(Saved data entries)

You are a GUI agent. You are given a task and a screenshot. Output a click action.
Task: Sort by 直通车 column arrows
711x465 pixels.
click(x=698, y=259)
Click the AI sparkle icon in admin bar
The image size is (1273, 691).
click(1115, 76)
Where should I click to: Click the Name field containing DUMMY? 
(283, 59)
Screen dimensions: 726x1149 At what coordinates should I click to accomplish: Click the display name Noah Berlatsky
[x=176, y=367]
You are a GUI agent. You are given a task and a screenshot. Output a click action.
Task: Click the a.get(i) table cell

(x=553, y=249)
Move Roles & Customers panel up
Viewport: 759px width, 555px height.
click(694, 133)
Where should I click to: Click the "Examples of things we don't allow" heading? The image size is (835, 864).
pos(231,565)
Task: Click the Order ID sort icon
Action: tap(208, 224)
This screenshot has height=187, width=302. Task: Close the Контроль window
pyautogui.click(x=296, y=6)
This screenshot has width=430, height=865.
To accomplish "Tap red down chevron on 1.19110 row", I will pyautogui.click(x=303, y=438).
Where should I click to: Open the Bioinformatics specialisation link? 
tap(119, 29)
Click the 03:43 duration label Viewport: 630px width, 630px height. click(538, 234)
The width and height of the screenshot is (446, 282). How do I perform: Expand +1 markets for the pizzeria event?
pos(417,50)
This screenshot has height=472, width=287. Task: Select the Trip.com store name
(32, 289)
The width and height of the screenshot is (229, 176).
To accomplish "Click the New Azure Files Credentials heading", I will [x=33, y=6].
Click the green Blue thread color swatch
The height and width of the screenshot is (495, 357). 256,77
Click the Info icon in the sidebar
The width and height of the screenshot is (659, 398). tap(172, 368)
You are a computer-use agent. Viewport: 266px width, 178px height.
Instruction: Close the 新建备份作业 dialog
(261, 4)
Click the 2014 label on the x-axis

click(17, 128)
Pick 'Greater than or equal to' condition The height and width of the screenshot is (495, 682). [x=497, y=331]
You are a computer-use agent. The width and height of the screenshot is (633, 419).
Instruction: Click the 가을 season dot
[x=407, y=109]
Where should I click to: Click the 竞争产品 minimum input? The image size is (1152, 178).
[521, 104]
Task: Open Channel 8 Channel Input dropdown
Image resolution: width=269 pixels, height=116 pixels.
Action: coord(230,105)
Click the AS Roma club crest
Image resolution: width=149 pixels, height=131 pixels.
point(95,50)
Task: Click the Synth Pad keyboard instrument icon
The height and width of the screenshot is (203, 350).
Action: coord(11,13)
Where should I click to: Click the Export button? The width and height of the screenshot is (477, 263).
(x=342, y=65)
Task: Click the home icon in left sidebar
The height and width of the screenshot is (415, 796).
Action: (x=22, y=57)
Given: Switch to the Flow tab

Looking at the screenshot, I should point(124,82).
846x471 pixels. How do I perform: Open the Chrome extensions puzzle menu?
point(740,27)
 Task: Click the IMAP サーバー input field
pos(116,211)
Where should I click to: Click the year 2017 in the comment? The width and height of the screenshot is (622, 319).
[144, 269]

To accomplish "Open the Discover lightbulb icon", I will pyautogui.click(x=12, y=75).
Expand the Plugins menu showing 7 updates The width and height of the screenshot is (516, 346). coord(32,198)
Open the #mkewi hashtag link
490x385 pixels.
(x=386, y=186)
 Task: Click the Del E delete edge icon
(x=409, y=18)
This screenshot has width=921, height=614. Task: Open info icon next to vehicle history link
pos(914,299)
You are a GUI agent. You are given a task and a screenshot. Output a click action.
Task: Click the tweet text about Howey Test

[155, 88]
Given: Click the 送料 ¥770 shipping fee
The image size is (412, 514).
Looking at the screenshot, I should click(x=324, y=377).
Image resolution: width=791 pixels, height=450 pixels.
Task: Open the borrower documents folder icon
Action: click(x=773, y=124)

ACTIVITY
Retype the lines above without alteration. The first is the one containing "The height and width of the screenshot is (203, 350).", and the last is the final line of the data.

PROBLEM SOLUTION
The height and width of the screenshot is (203, 350).
Action: coord(11,13)
Where should I click to: Click the Export button? The width and height of the screenshot is (477, 263).
(x=342, y=65)
Task: Click the home icon in left sidebar
The height and width of the screenshot is (415, 796).
Action: (x=22, y=57)
Given: Switch to the Flow tab

Looking at the screenshot, I should point(124,82).
846x471 pixels. How do I perform: Open the Chrome extensions puzzle menu?
point(740,27)
 Task: Click the IMAP サーバー input field
pos(116,211)
Where should I click to: Click the year 2017 in the comment? The width and height of the screenshot is (622, 319).
[144, 269]

To accomplish "Open the Discover lightbulb icon", I will pyautogui.click(x=12, y=75).
Expand the Plugins menu showing 7 updates The width and height of the screenshot is (516, 346). coord(32,198)
Open the #mkewi hashtag link
490x385 pixels.
(x=386, y=186)
 Task: Click the Del E delete edge icon
(x=409, y=18)
This screenshot has width=921, height=614. Task: Open info icon next to vehicle history link
pos(914,299)
You are a GUI agent. You are given a task and a screenshot. Output a click action.
Task: Click the tweet text about Howey Test

[155, 88]
Given: Click the 送料 ¥770 shipping fee
The image size is (412, 514).
Looking at the screenshot, I should click(x=324, y=377).
Image resolution: width=791 pixels, height=450 pixels.
Task: Open the borrower documents folder icon
Action: click(x=773, y=124)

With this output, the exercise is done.